Distinctions between forward and backward passes

Given a multivariate function $f$ mapping from $\mathcal{R}^n ↦ \mathcal{R}^m$ the Jacobian $J$ is the matrix defined by $(Jij) = \left| \frac{∂f_i}{∂x_j} \right|$ where $i$ is the row index and $j$ the column index.

In forward mode we compute a single column of $J$ whereas in backward mode it is a single row in one pass.

To make it more understandable in code terms:

proc f(x1, x2, x3, ...: float): (f1, f2, f3, ...) =
  result = ...

proc forward(f: Function, x1, x2, ...: float, by) 
proc backward(f: Function, f1, f2, ...: float, by)
  
# assuming a hypothetical forward pass autograd, we compute the
# derivative with respect to *one* input variable, e.g. `x1`   
let ∂fi_∂x1 = forward(f, x1, x2, ..., by = x1)
# which returns a vector of _all_ derivatives (∂f1/∂x1, ∂f2/∂x1, ∂f3/∂x1, ...)
# i.e. the first column of the Jacobian

# whereas in backward mode it would be:
let ∂f1_∂xi = backward(f, f1, f2, ..., by = f1)
# which would give use _all_ derivatives (∂f1/∂x1, ∂f1/∂x2, ∂f1/∂x3, ...)
# i.e. the first row of the Jacobian

(Note: I need to think about this pseudo notation when I’m less tired again. :) )

Because of this the two different modes are useful for different purposes.
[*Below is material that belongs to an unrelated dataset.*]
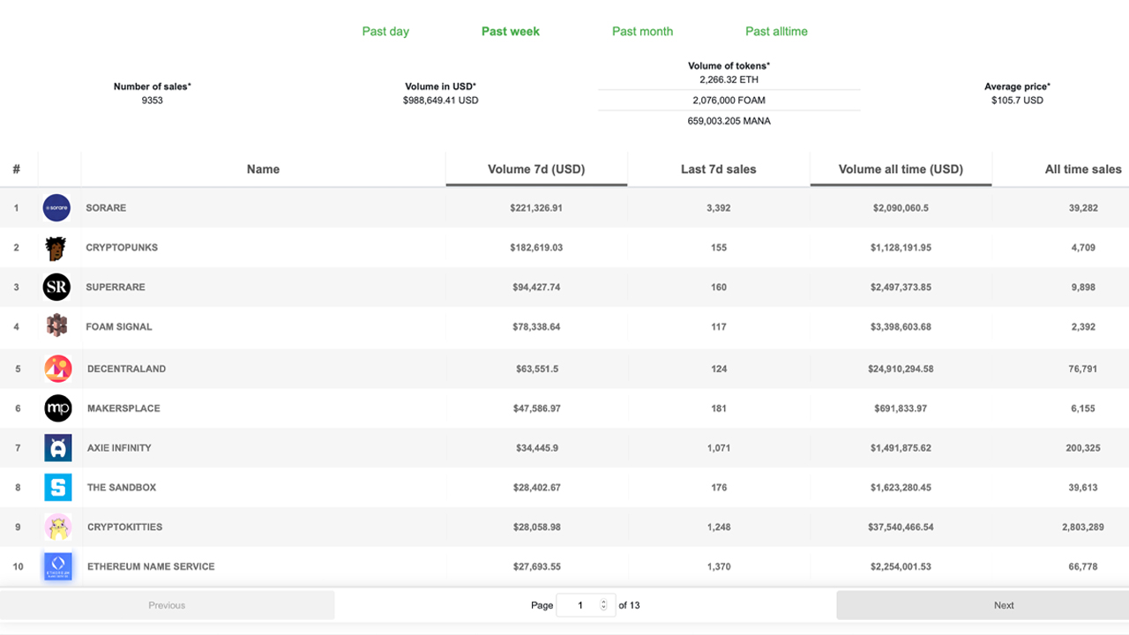Click the Axie Infinity logo icon
Viewport: 1129px width, 635px height.
(x=57, y=448)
For functions that have more inputs than outputs backward passes are very useful, as all derivatives can be computed with respect to the output in very few (N = number of output) passes. In the inverse case of a few inputs, but many outputs the forward pass is more efficient for the same reason.

Backward passes have become so popular (“backpropagation”) due to neural networks, because of the typical layout of neural networks in machine learning. These typically have a very large number of inputs, but very few outputs. As such the efficient thing to do is to compute the backward pass instead of the forward pass!